領「…僕は…天使なんかじゃありませんよ…」
領は、その場で初めて、声を出した。
だけどそれは、苦しくなるほど消えそうで、悲しい声。
しおりは、領の近くまで歩み寄る。
領「…じゃあ」
立ち去ろうとする領。
その腕をしおりは、行かせないように掴んだ。
領「……」
「何を悩んでいるのかわからないですけど、力になれることがあったら、言って下さい。
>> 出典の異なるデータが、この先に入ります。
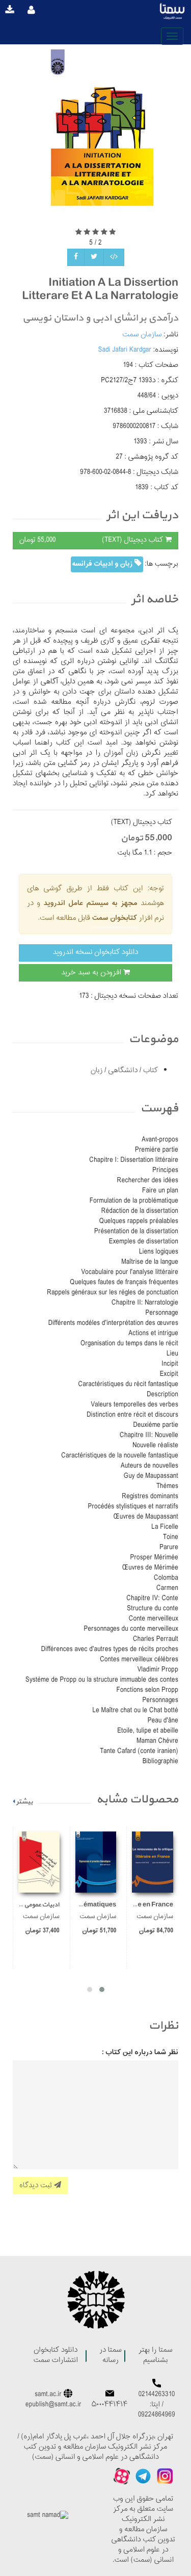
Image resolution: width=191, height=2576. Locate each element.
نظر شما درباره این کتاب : (140, 2053)
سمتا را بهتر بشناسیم (155, 2355)
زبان (97, 1071)
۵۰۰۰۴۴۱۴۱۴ (109, 2405)
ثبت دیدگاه (36, 2185)
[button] (102, 1989)
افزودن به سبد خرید (92, 972)
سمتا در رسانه (110, 2355)
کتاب (149, 1071)
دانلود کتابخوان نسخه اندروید (95, 952)
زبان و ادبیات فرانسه (103, 564)
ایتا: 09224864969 (156, 2410)
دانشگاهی (122, 1071)
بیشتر (24, 1801)
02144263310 (157, 2394)
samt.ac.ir (48, 2394)
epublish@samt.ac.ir (53, 2405)
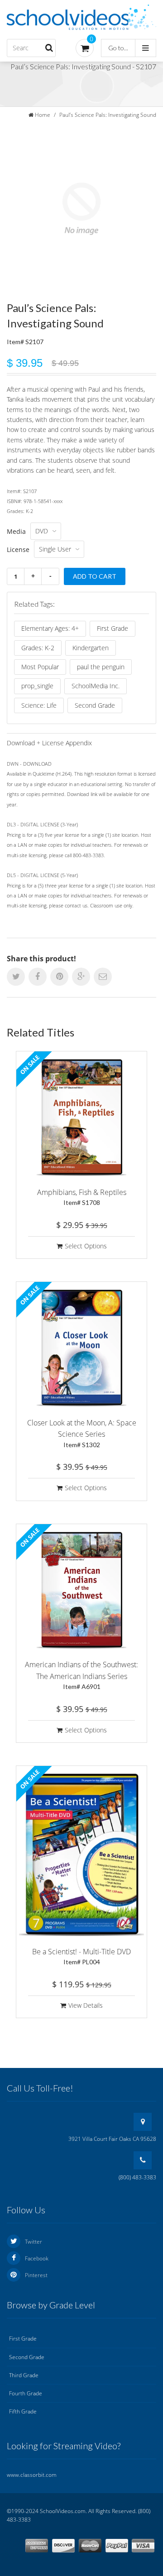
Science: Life (39, 705)
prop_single (37, 685)
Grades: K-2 (37, 647)
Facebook (36, 2258)
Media (16, 531)
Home (42, 115)
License (18, 549)
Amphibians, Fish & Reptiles (81, 1197)
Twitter (33, 2241)
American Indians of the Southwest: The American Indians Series (81, 1675)
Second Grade (95, 705)
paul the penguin (101, 666)
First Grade (112, 628)
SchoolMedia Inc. (96, 685)
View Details (85, 2005)
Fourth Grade (25, 2393)
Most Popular (40, 666)
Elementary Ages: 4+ (50, 628)
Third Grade (23, 2375)
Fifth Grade (23, 2411)
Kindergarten (90, 647)
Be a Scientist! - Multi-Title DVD (81, 1956)
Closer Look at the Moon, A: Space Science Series (81, 1433)
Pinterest (36, 2275)
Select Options (86, 1246)
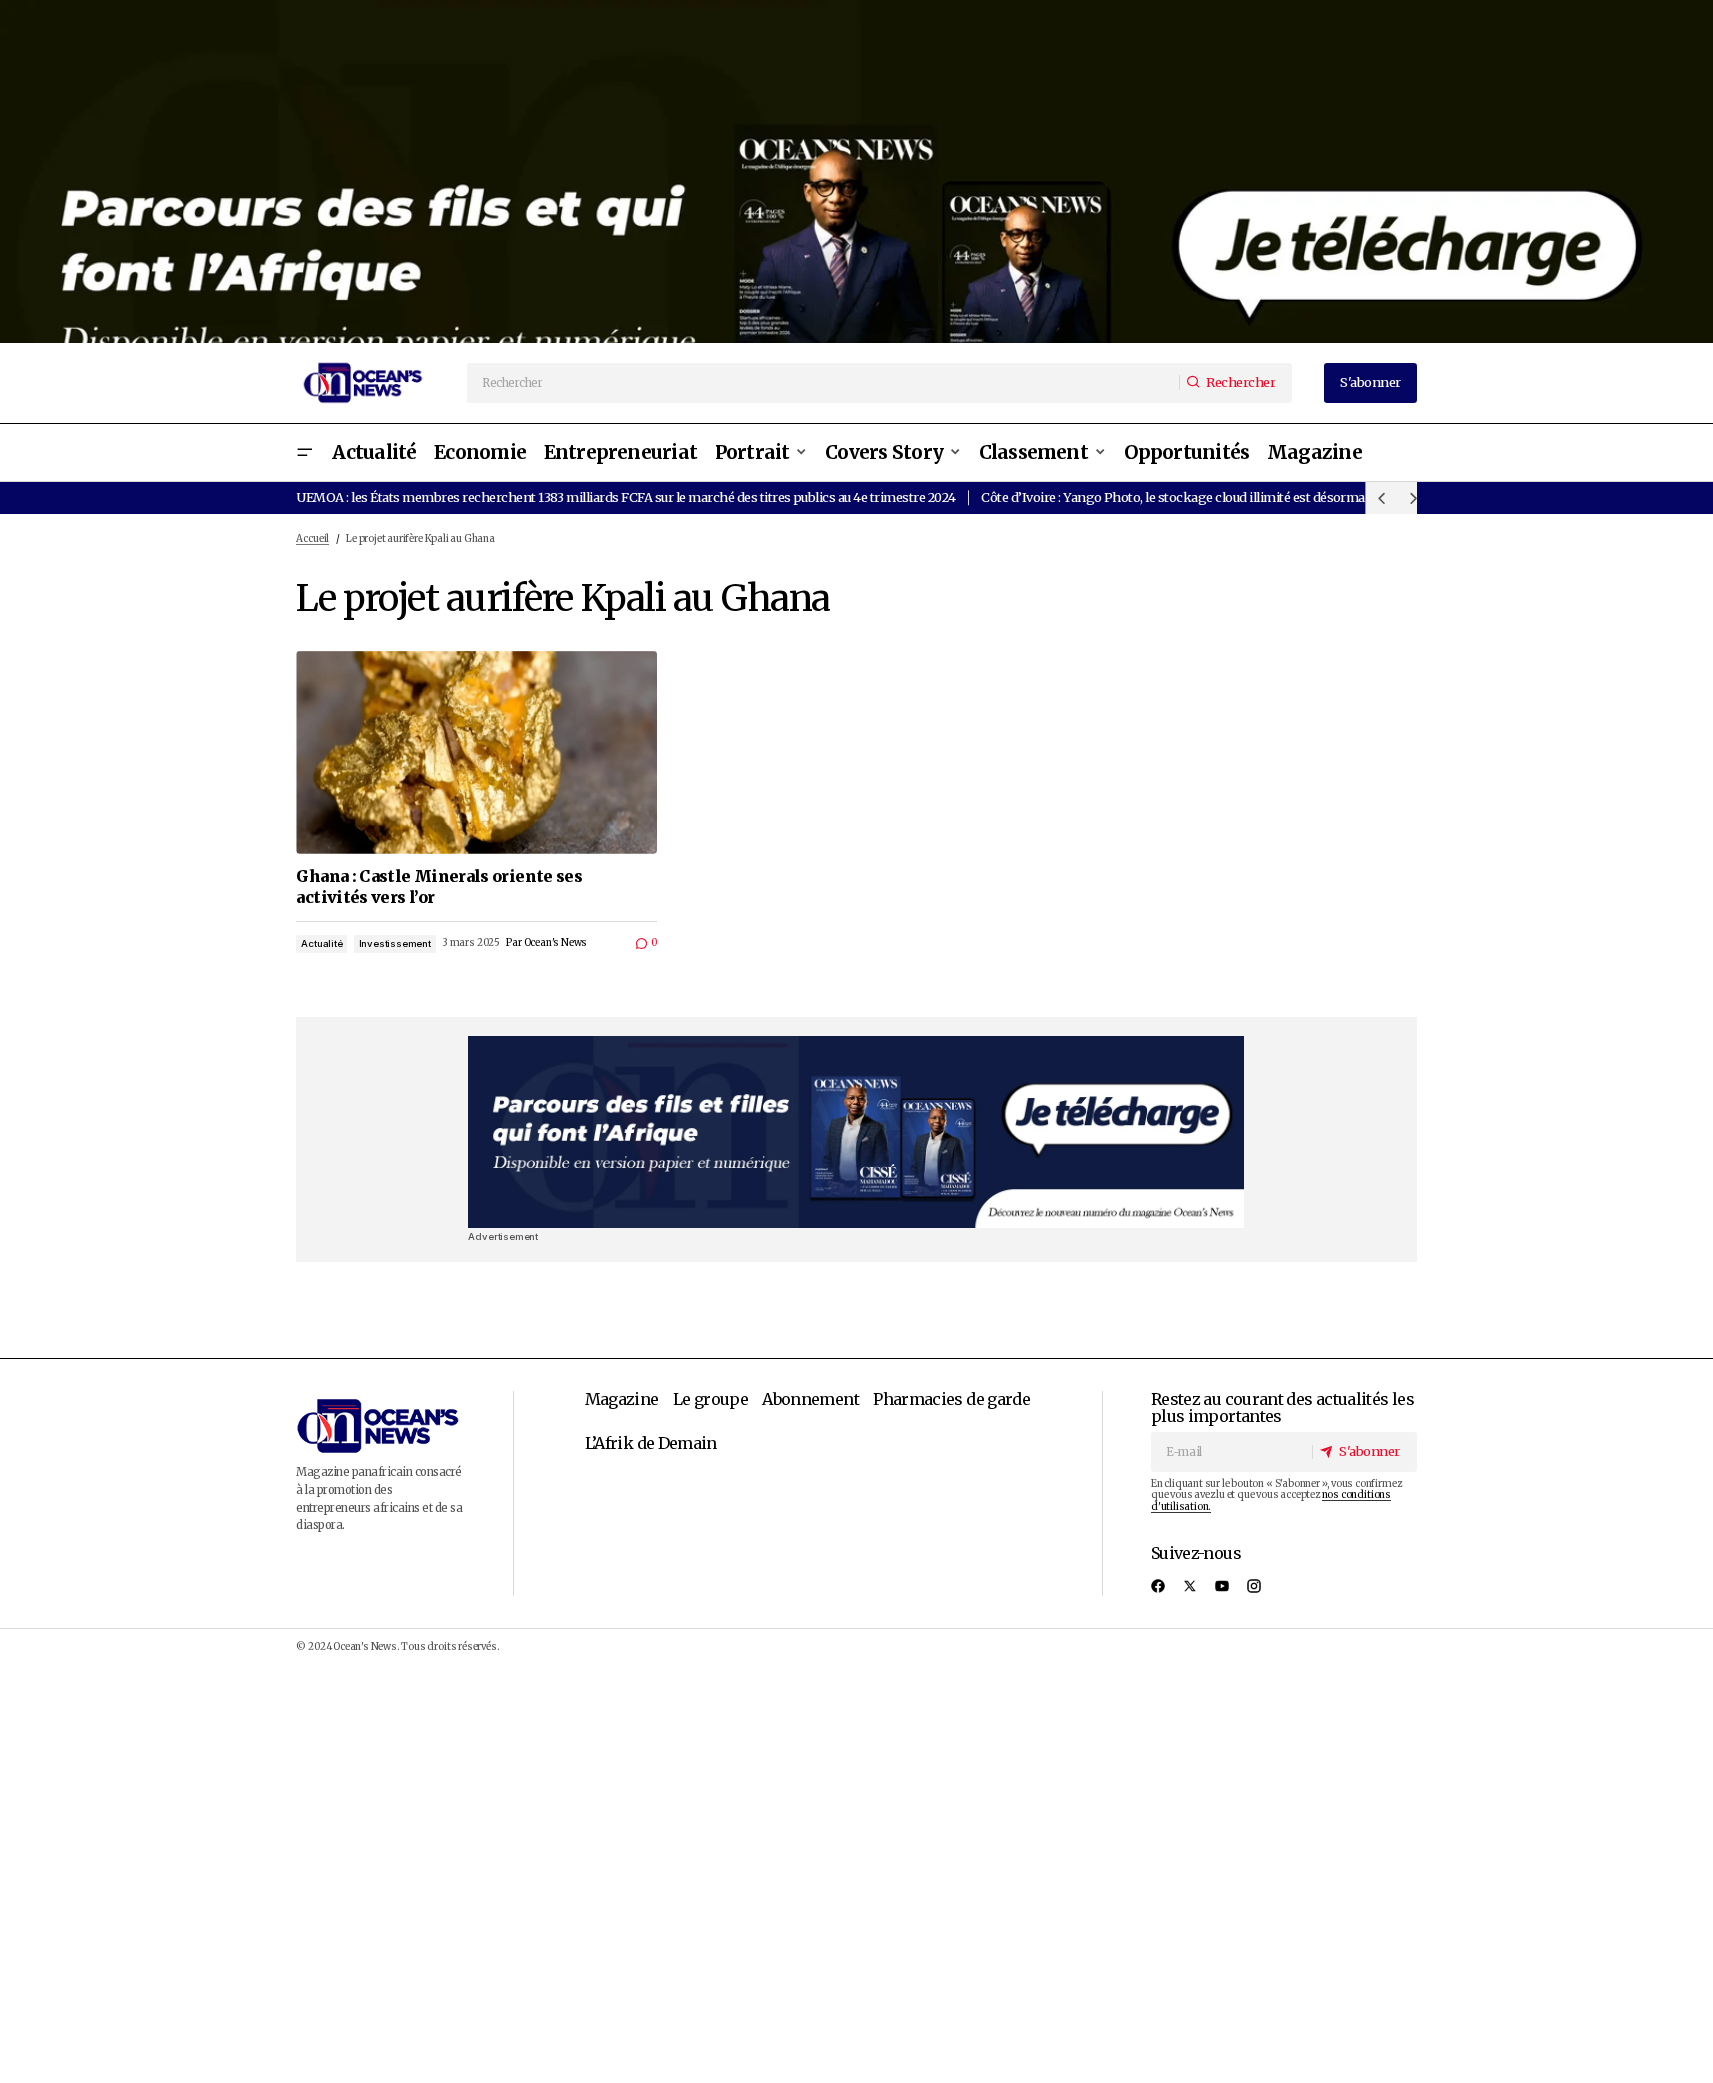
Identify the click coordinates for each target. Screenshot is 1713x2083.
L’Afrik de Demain (651, 1443)
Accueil (312, 539)
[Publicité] (856, 171)
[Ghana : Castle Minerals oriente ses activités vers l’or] (476, 752)
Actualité (321, 943)
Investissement (395, 943)
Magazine (622, 1399)
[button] (304, 452)
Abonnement (810, 1399)
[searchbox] (824, 383)
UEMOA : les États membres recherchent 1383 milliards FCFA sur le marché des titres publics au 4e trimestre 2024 (625, 497)
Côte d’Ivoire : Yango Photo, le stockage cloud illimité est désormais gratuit (1199, 497)
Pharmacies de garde (951, 1399)
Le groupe (710, 1399)
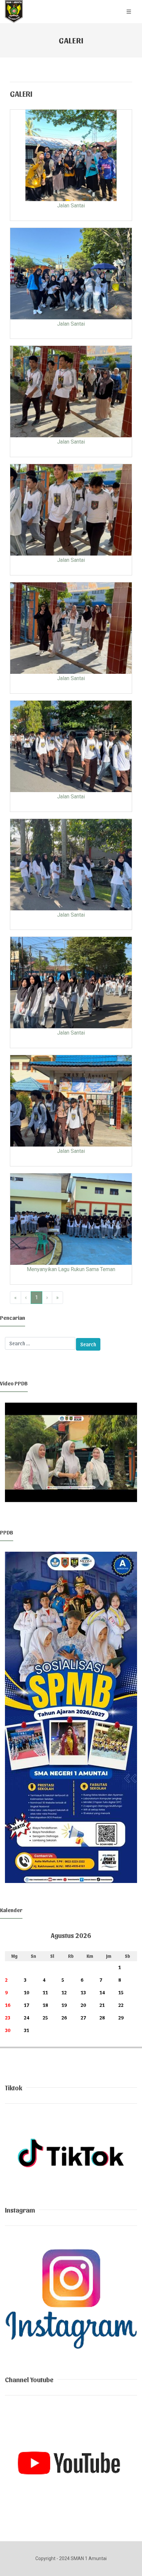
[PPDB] (71, 1716)
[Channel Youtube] (71, 2466)
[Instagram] (71, 2298)
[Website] (71, 2152)
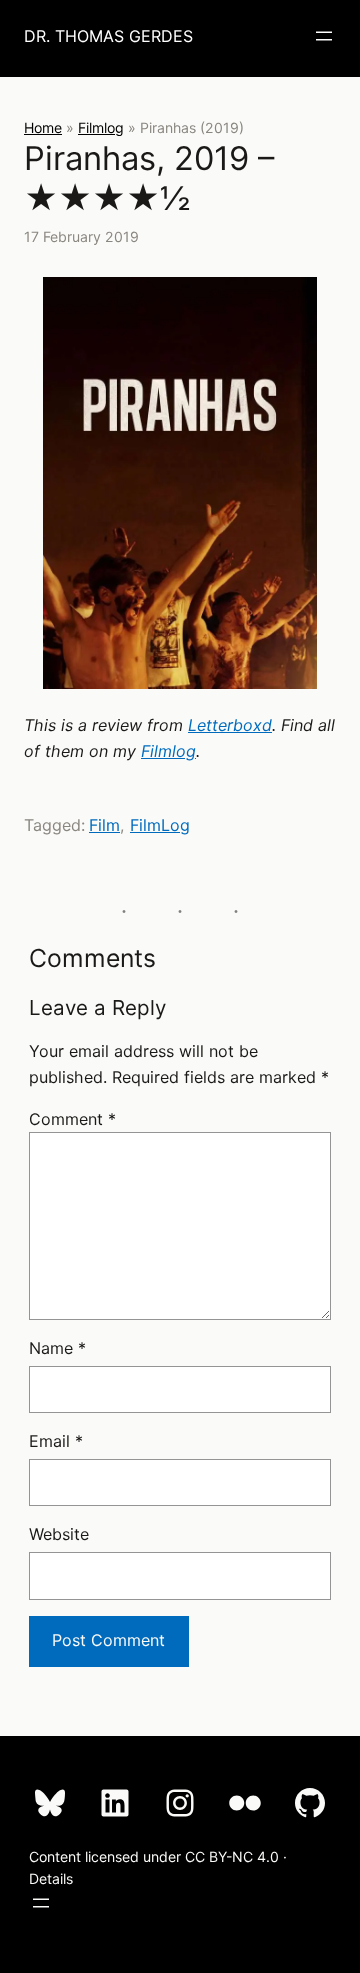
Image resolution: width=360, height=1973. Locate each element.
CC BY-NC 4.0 (232, 1856)
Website (59, 1534)
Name (57, 1348)
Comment (72, 1119)
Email (56, 1441)
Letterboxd (230, 725)
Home (43, 127)
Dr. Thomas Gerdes (108, 36)
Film (104, 825)
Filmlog (101, 127)
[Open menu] (324, 36)
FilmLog (160, 825)
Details (51, 1878)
」
領「…っ」

領はしおりを見ている。しおりは話し出す。
「神父様から聞いたことがあるんです。天使とは、美しい花を与えるものではなく、悩んでいる人のために務めるもののことだって。」
領「…っ」
「…私じゃ…
成瀬さんの天使にはなれませんか?」
しおりの目は領を見つめている。この揺るぎないしおりの想いに、領は惹かれていっているのだ。
「…!…すいません、なんか私…」
自分が言ったことに今気がつき、しおりは、思わず掴んでしまっていた領の腕を離す。
感極まった領は、
涙を流し…

しおりを抱き締めた。
きっと領の、迷いに迷った行動だっただろう。
そんな領が、しおりへの想いがより一層強くなった瞬間だった。